Assignment: What lines in the listing include "target"? Return a copy of each.

Data to use:
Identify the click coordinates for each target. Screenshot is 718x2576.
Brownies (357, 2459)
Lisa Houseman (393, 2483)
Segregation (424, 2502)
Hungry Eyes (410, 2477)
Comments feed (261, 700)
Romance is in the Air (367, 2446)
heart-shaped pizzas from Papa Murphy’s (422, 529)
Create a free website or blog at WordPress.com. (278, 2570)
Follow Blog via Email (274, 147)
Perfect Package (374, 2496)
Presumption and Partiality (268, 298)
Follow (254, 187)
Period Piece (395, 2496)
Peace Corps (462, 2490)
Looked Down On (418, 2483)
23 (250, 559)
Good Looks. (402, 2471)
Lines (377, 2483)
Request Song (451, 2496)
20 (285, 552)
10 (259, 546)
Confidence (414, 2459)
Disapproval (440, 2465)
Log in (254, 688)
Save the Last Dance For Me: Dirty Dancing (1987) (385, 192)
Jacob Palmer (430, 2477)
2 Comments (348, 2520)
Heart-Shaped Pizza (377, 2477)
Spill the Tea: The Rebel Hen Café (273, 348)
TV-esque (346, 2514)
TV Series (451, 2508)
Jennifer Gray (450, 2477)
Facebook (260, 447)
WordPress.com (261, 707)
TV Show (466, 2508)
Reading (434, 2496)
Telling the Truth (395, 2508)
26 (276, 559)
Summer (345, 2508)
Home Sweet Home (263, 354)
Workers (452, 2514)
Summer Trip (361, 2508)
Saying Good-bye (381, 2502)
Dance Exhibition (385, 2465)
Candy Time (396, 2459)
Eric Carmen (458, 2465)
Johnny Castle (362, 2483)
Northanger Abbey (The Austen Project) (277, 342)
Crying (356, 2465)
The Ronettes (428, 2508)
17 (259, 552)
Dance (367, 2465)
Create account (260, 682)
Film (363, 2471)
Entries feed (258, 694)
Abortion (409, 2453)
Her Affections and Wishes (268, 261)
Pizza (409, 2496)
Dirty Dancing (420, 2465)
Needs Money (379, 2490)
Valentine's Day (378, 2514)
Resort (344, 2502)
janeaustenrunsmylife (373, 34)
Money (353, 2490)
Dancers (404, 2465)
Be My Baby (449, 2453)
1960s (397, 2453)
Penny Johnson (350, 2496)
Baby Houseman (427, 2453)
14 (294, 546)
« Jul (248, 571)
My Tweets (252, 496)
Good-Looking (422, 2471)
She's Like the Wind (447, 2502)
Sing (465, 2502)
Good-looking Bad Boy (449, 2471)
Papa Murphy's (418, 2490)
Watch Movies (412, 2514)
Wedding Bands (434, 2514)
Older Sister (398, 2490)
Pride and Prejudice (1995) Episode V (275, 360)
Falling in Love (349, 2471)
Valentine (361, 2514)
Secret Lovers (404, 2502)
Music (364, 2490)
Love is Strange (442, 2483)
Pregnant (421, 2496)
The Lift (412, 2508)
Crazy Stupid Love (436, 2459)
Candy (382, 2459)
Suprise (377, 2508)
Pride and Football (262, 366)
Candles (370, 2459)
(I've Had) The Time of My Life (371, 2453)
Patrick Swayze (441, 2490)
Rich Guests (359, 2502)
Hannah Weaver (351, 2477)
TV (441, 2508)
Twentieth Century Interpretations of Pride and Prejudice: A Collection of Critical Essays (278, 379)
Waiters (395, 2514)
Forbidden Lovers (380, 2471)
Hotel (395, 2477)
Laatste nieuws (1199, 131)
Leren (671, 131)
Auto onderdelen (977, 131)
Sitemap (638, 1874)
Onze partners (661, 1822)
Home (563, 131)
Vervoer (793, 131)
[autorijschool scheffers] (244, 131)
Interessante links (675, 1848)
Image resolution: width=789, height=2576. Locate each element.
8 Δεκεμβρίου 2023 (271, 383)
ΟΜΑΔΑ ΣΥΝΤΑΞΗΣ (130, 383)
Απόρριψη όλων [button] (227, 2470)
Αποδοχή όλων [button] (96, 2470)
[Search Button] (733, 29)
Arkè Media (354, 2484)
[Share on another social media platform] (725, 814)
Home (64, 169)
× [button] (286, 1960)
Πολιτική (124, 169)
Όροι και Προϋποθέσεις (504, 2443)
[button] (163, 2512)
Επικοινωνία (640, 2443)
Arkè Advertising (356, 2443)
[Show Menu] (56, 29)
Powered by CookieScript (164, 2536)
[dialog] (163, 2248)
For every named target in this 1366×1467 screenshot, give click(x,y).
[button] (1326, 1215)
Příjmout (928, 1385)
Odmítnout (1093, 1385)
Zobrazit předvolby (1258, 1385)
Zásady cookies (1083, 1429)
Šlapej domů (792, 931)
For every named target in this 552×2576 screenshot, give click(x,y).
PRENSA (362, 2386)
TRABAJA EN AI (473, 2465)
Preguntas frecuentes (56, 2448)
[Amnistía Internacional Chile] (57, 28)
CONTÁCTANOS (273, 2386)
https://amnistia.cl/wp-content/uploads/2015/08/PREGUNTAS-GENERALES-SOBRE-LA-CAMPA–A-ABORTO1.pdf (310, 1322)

Task result:
Identify the click coordinates for each target. Screenshot is 718x2576.
For every named target in this 1366×1467 screenshot, give click(x,y).
For every named target in this 552×2576 screenshot, give click(x,y).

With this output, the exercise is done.